44
votes

I am asking a question conceptually here as I am trying to understand the relationship between scopes and user roles in an OAuth2 based system.

As I am implementing an API, I want to restrict access to specific resources by using scopes on the resources. I understand the use of access tokens to request resources, and I believe my understanding to be correct in that you specify your scope(s) when requesting the access token.

What I am not entirely sure of is how restriction of scopes would work based on specific roles that an authenticated user is in. Let's assume Bob is an admin and Sue is a regular user. We have some resources protected by an is_admin scope. What stops Sue from requesting (and receiving) is_admin scope in her access token?

I am thinking that what should happen is the following:

  • Bob authenticates.
  • Bob's roles are looked up after his authentication is complete. His "admin" role has the "is_admin" scope attached.
  • Bob asks for an access token with all the scopes collected from his various roles
  • Bob is automatically given those scopes for his access token

Is it up to my calling app to enforce only sending asking for the scope Bobs needs? Or is there something I am missing with regards to scopes?

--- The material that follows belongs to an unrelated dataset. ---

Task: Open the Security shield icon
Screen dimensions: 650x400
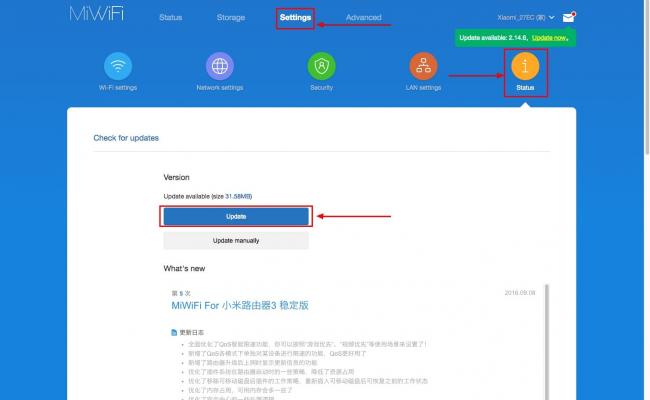Action: pyautogui.click(x=321, y=66)
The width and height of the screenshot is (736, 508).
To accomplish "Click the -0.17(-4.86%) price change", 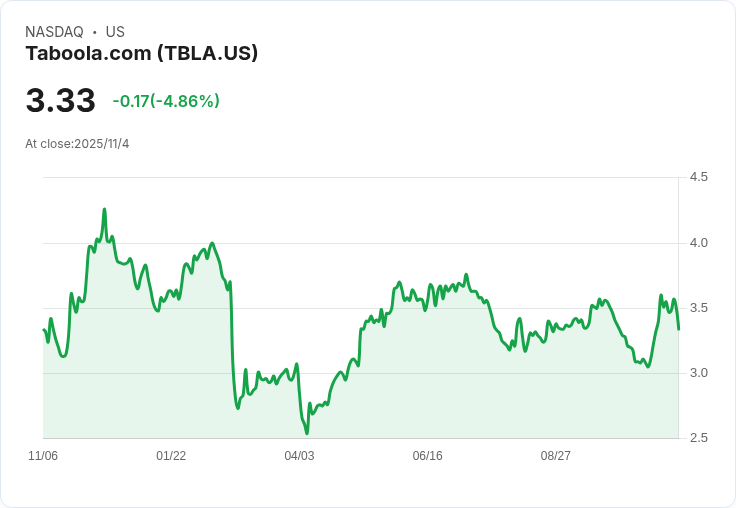I will [166, 101].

Can someone please enlighten me with some simple examples?

1
For people stumbling here because they need to know what scopes there are: developers.google.com/identity/protocols/oauth2/scopesNebulosar

1 Answers

49
votes

In OAuth2, there are the following roles:

  • Resource owner - usually some person
  • Auth provider - the OAuth2 server
  • Resource server - an API that requires an access token and validates its scopes
  • Client application - application requesting an access token with some scopes.

To understand OAuth2, it's necessary to think about it as a protocol for access rights delegation from a Resource owner to a Client application. So the main use case is: the Client application wants to access the Resource server. In order to do that, the Client application needs an access token issued by the Auth provider and authorized by the Resource owner (which gets authenticated by the Auth provider).

In your description, the Client application is missing. Let's assume it's a frontend application for your API. It needs an access token with scopes admin-user-scope or regular-user-scope. So it redirect a user (Resource owner) to the Auth provider, requesting both scopes.

The Auth provider authenticates the user and asks him/her for a consent on granting some of the requested scopes to the Client application. The Auth provider may remove some scopes - for example the admin-user-scope for non-admins. The Auth provider may give the user a possibility to remove some scopes too.

The Client application receives an access token (or a grant) with scopes in a redirect URI. If the granted scopes differ from the requested scopes, the Auth provider sends a list of granted scopes (the scope URL parameter) along with the access token, so the Client application knows what actions it can perform with the access token.

Then the client application may access the Resource server and the Resource server makes sure that the provided access token contains required scopes. The Resource server uses the OAuth2 introspection endpoint to validate the token and to get a list of its scopes.